Friday, August 29, 2014

Externalities of a referendum

I fully agree with this piece by The Economist. It says that the outcome of the Scottish referendum will be the same no matter who wins, but that the negative effects on the stability of Europe and Brittain (and of Brittain in Europe) of a yes vote will be enormous. A secession referendum was irresponsible. Instead, a referendum on an agreed proposal for a shared institutional architecture would have avoided all these negative externalities. I would add that a yes victory will increase the appetite for similar referenda by national minorities but eliminate it for central governments: no one will be as reckless as Mr. Cameron. This is what The Economist says:
"The three main unionist parties—Labour, the Liberal Democrats and the Conservatives—have each published proposals for further devolution. The Tory report, published in June, was the most striking: a party that has long stood for political centralisation offered Edinburgh full control of income tax. And the nationalist government has alighted on similar ground from the opposite side. Last November it published a 670-page manifesto insisting that an independent Scotland could share the pound, stay in the EU and remain closely integrated with the rest of Britain. Over the next few weeks campaigners from both camps will assure voters that their particular brand of semi-detachedness holds the solution to their day-to-day gripes.

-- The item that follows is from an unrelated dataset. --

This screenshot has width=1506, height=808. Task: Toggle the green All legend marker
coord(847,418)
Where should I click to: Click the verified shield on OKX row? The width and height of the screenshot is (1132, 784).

This is remarkable, and lamentable. A victory for the nationalists would send tremors far beyond Scotland. It would trigger calls for David Cameron, the Conservative prime minister, to resign. It would change the arithmetic, and quite possibly the outcome, of next year’s general election. It would embolden separatists in Spain, Belgium and elsewhere. The difference between the campaigns’ pitches to voters may be relatively modest, but that between a “yes” and a “no” is vast."